(SOURCE INFORMATION Opens)
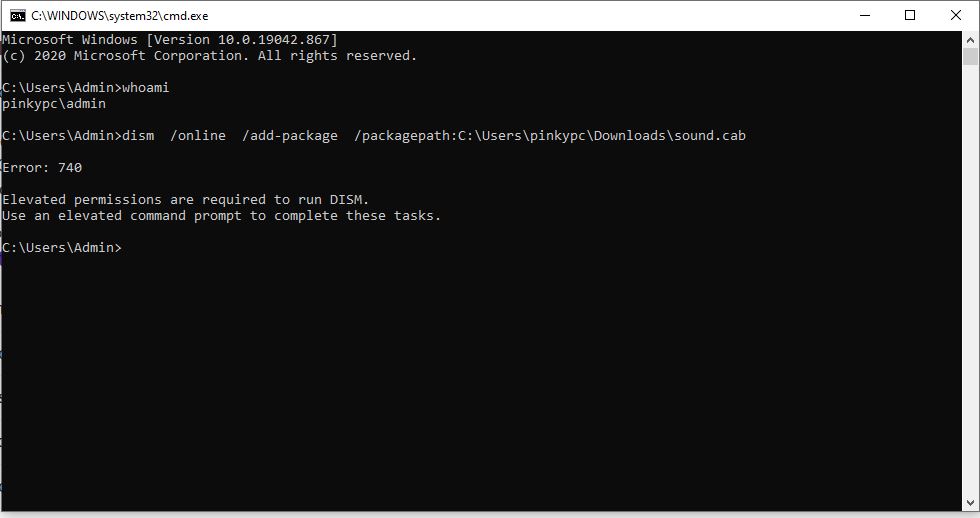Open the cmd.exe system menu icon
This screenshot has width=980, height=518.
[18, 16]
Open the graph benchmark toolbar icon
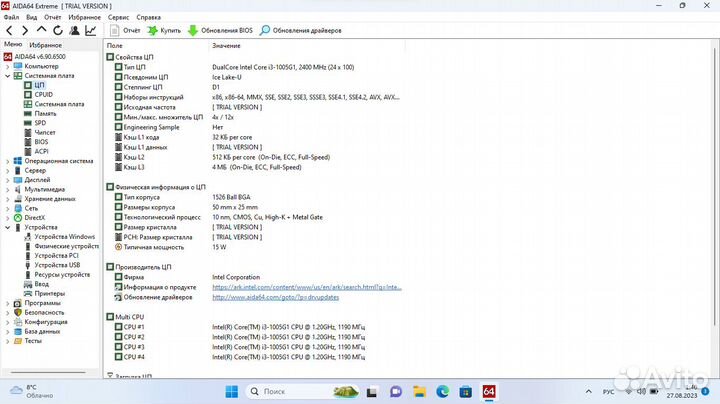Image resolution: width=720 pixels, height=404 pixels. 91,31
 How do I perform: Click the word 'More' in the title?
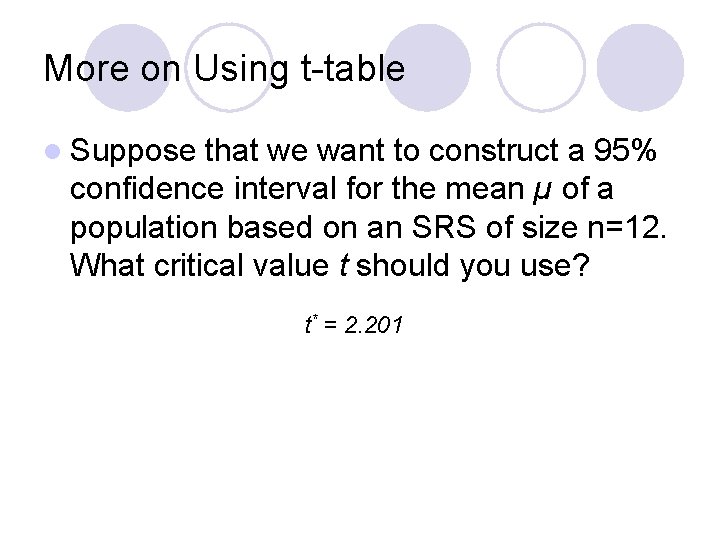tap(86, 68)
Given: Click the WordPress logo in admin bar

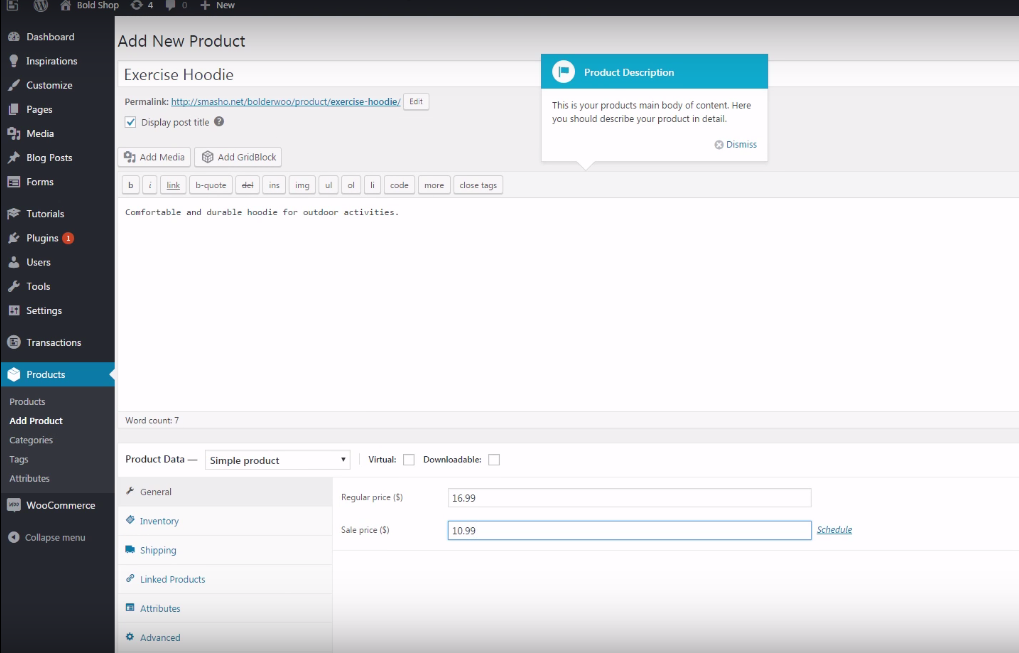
(SOURCE INFORMATION Closes)
# EXERCISE DETAILS:
The expected output is an exact copy of the lines from the one holding "How do I perform: Click" through the last line of the listing above, with the pictures omitted.

# RESULT BELOW:
 How do I perform: Click the word 'More' in the title?
tap(86, 68)
Given: Click the WordPress logo in admin bar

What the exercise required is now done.